Keras defines separate activation layers for the most common use cases, including LeakyReLU, ThresholdReLU, ReLU (which is a generic version that supports all ReLU parameters), among others. See the full documentation here: https://keras.io/api/layers/activation_layers
Example usage with the Sequential model:
import tensorflow as tf
model = tf.keras.models.Sequential()
model.add(tf.keras.layers.InputLayer(10))
model.add(tf.keras.layers.Dense(16))
model.add(tf.keras.layers.LeakyReLU(0.2))
model.add(tf.keras.layers.Dense(1))
model.add(tf.keras.layers.Activation(tf.keras.activations.sigmoid))
model.compile('adam', 'binary_crossentropy')
If the activation parameter you want to use is unavailable as a predefined class, you could use a plain lambda expression as suggested by #Thomas Jungblut:
from tensorflow.keras.layers import Activation
model.add(Activation(lambda x: tf.keras.activations.relu(x, alpha=0.2)))
However, as noted by #leenremm in the comments, this fails when trying to save or load the model. As suggested you could use the Lambda layer as follows:
from tensorflow.keras.layers import Activation, Lambda
model.add(Activation(Lambda(lambda x: tf.keras.activations.relu(x, alpha=0.2))))
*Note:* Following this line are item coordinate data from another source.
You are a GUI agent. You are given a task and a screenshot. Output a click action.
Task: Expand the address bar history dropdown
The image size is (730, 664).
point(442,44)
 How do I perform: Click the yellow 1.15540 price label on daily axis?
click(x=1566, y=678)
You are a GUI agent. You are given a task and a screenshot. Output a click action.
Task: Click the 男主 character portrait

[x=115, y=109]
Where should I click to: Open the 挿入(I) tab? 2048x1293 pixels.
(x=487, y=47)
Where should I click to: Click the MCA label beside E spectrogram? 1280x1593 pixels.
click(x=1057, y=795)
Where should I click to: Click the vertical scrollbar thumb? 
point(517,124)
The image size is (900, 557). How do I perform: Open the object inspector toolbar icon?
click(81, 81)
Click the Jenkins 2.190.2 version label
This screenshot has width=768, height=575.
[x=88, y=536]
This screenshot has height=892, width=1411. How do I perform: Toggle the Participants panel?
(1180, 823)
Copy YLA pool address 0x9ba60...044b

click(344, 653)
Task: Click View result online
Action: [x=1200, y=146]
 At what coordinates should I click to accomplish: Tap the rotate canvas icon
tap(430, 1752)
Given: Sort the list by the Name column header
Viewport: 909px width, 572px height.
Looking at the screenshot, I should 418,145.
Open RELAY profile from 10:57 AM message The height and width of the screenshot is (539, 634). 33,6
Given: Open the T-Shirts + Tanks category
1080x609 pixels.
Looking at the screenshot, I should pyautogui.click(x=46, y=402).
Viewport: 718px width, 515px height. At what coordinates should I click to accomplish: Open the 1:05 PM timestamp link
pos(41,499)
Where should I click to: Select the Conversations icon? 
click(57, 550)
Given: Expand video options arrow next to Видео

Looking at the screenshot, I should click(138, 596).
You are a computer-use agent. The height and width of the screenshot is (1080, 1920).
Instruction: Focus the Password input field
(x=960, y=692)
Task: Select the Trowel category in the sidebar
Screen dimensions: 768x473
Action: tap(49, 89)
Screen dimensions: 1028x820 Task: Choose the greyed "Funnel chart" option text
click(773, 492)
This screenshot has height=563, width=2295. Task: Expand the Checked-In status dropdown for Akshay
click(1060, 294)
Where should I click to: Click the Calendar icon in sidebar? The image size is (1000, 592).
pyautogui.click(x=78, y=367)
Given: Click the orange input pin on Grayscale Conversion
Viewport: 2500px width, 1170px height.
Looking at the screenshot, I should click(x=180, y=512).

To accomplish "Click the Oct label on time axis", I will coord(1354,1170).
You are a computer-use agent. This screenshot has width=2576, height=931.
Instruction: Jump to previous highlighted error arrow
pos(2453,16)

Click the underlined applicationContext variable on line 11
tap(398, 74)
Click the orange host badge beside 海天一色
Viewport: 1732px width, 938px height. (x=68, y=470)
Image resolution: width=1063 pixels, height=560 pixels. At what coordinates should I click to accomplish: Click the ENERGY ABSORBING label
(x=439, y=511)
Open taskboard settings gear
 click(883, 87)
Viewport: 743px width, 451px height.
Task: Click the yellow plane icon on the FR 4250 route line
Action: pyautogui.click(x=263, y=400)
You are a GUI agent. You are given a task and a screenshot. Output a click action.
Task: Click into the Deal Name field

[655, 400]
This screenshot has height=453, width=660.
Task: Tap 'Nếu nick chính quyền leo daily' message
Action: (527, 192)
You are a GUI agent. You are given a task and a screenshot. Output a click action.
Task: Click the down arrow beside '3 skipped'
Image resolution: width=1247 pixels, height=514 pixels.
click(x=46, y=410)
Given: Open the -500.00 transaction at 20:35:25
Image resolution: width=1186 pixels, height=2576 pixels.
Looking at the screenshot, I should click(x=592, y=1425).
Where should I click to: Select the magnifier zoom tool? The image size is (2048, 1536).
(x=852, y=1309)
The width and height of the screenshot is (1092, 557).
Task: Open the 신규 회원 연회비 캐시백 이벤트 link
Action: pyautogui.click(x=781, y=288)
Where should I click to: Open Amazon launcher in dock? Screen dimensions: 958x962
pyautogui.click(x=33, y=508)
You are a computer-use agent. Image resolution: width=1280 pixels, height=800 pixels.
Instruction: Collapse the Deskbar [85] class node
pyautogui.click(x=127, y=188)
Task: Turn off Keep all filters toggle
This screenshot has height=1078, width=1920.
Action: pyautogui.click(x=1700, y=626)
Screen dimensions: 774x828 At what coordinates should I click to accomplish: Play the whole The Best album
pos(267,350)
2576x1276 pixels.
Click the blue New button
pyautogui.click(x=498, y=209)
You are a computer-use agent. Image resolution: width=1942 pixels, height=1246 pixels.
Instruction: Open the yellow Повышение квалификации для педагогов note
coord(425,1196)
However, the Lambda documentation includes the following warning:
WARNING: tf.keras.layers.Lambda layers have (de)serialization limitations!
The main reason to subclass tf.keras.layers.Layer instead of using a Lambda layer is saving and inspecting a Model. Lambda layers are saved by serializing the Python bytecode, which is fundamentally non-portable. They should only be loaded in the same environment where they were saved. Subclassed layers can be saved in a more portable way by overriding their get_config method. Models that rely on subclassed Layers are also often easier to visualize and reason about.
As such, the best method for activations not already provided by a layer is to subclass tf.keras.layers.Layer instead. This should not be confused with subclassing object and overriding __call__ as done in #Anonymous Geometer's answer, which is the same as using a lambda without the Lambda layer.
Since my use case is covered by the provided layer classes, I'll leave it up to the reader to implement this method. I am making this answer a community wiki in the event anyone would like to provide an example below.